WRITTEN TASKS:
1/ Answer these questions about the bike post, each on its own line:
(a) What bike does the writer want to sell?
(b) On which day are there two community rides?
(c) Where does the writer hope to find a bike rack?
2/ List every plan or hope the writer states in the bike post.
3/ Extend the bike post, starting after its last sentence.

Tha boys rockin' it out.

Keeping the momentum going - I want to find and follow all of the talented artists I met at Anime North. I am also finally ready to sell my old Bumblebee bike off to the next rider - hopefully it can find new love after three years in my stead. On top of that, I also hope to sell my old air conditioner now that I have a spiffy new one. If I am really lucky, I'll also be able to find a bike rack for my new bike on Bunz so I can stop loading a backpack and killing my back.

Now that my bike has been tuned up and is ready to hit the streets, I am hoping to attend one of the community bike rides this week in honour of May being Bike Month. Thursday actually has two rides (that I know of), one at Evergreen Brickworks and one on the Don Valley Bike Trails (which are very close to each other - maybe they'll combine into one super-bike ride).

LISTED ENTRIES:
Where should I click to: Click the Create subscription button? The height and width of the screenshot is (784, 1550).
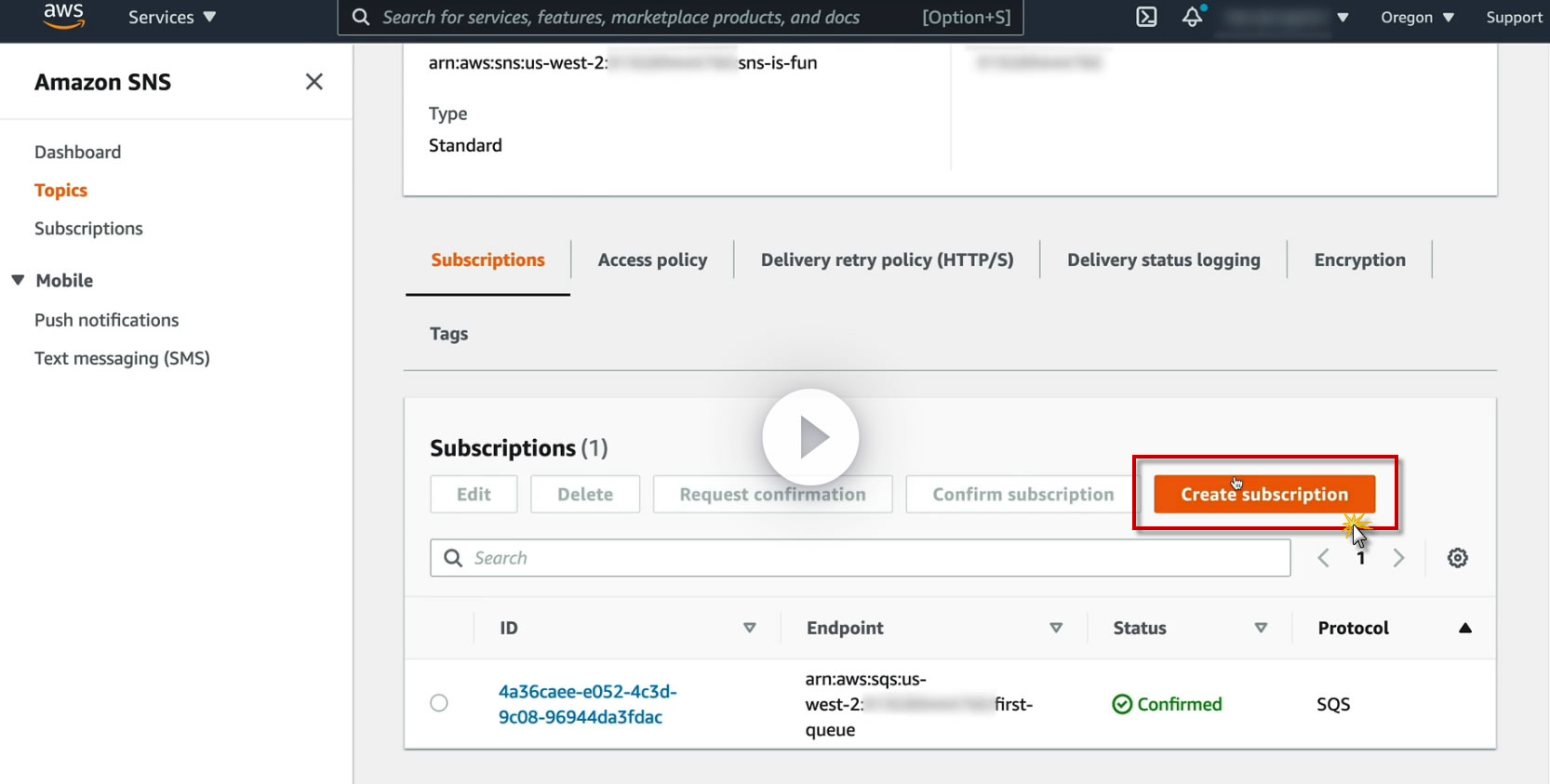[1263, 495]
---
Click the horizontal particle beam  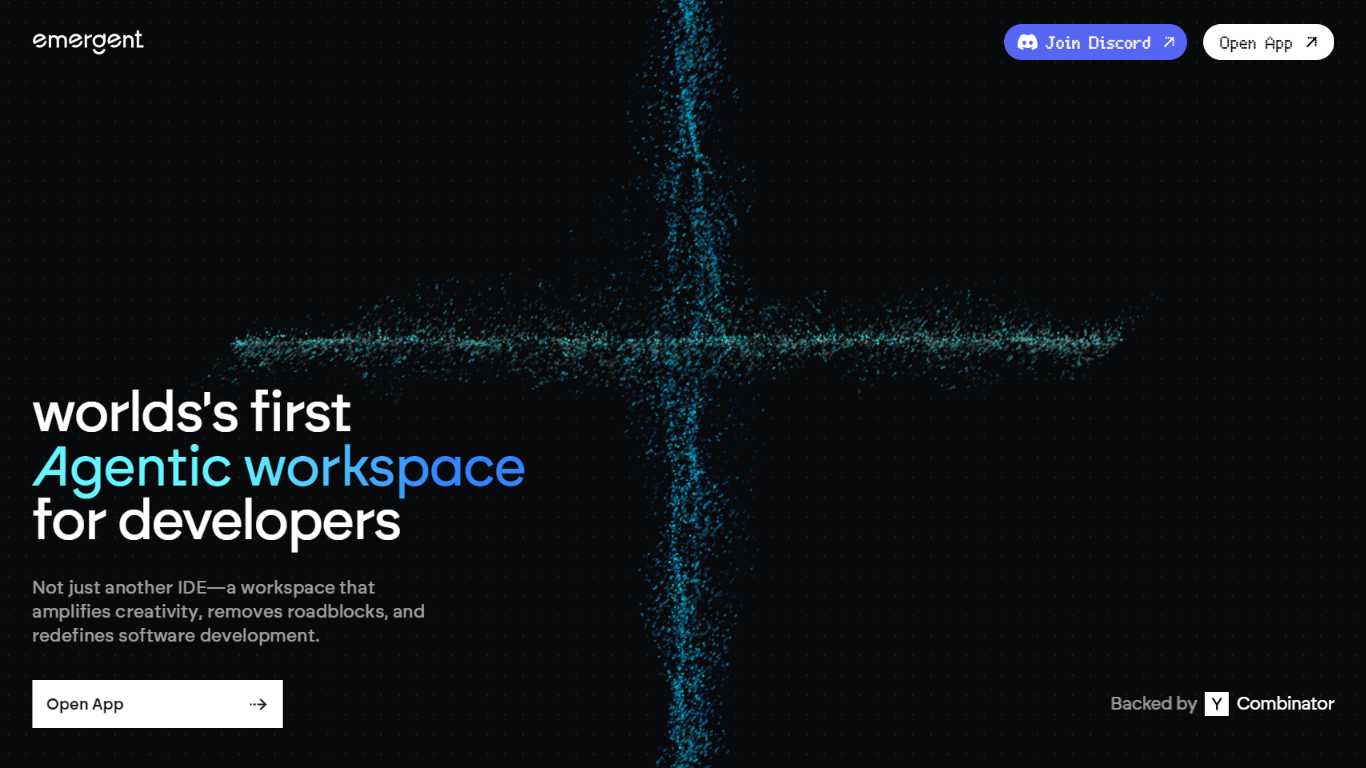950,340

FINAL RESULTS:
1/
(a) The old Bumblebee bike
(b) Thursday
(c) On Bunz

2/
- Find and follow the talented artists met at Anime North
- Sell the old Bumblebee bike
- Sell the old air conditioner
- Find a bike rack for the new bike on Bunz
- Attend one of the community bike rides this week

3/
Coming up into the summer means tons of drumming shows, and this week is a big one for my band. Our music, Samba Reggae style from Salvador, Bahia, Brazil, was made immensely popular by a band called Olodum. Olodum is headed up by a man named Mestre Memeu, and our band leader Pato has sponsored his travel to Toronto this week to play some shows and do some workshops with our band. This is a large honour for us and a big step forward for our band. We spent a whole summer practicing one of his original songs to play for our fans in Toronto, and I am pleased to see that Pato is moving our performance music away from "drum-added" North American/European music in favour of true, traditional songs written for the genre. Here's Memeu leading Olodum through their original Salsa Percussiva, which our band plays in Toronto.

Catch Memeu playing with TDot Batu at Dundas West Fest this Saturday June 2!

This weekend I'd like to spend some time adding more accessibility-friendly features to my website, and look into adding some to my blog as well. Apparently Google just changed a bunch of features of Blogger, so I may have to check that out to see if my blog was affected negatively at all. If you see anything new and/or weird, let me know!

Random Thought: A Festival for the Fans
My roommate has been religiously attending Anime North (Toronto's very own fan convention) for a number of years, and I decided that this would be the year I see it for myself. I have been a continual attendee of lots of music festivals, so I was interested to see how this would compare.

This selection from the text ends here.